Vous imaginez bien que ça m'intéresserait : une question a inévitablement été posée sur la langue bretonne. "Existera-t-elle Bretons_56b_254encore" ? Question fondamentale. Pour la très grande majorité des interviewés, cela va de soi : la réponse est oui, d'autant plus que "Produit en Bretagne" n'hésite déjà pas à faire de la pub en breton dans le métro, à Paris.

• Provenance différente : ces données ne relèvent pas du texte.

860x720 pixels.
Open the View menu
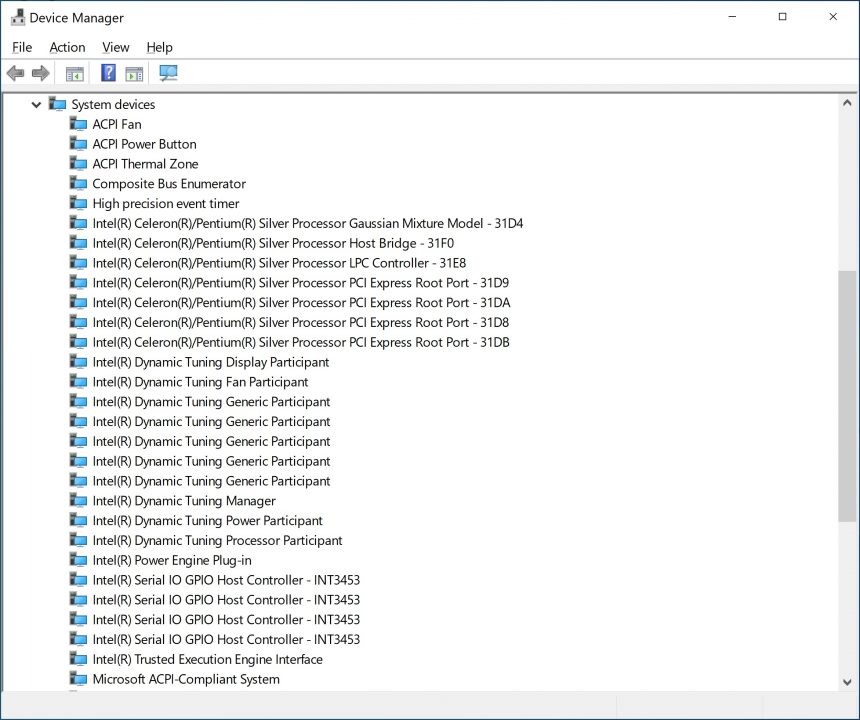click(116, 47)
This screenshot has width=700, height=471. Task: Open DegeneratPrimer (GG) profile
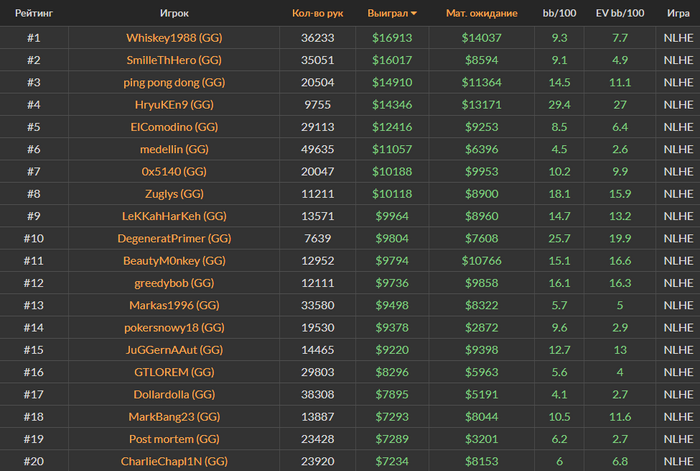(174, 239)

Les points de vue sont quand même contrastés. Quand l'un se demande si ce qu'on parlera dans 30 ans ne sera pas "un breton aseptisé", un autre est d'avis qu'il n'y aura plus que les militants pour le parler. Un autre intervenant apprécie que ce soit "surtout l'élite" qui parle breton aujourd'hui (ce qui ne me paraît d'ailleurs pas correspondre tout à fait à la réalité). Sur ce sujet comme sur d'autres, il n'est pas aisé de faire de projections à une si lointaine échéance. Mais l'exercice n'est pas sans intérêt : il en dit autant sinon plus sur les actuelles aspirations des personnes interrogées que sur leurs certitudes par rapport à l'avenir. Comment faire de la prospective si ce n'est sur la base de ses convictions du moment ?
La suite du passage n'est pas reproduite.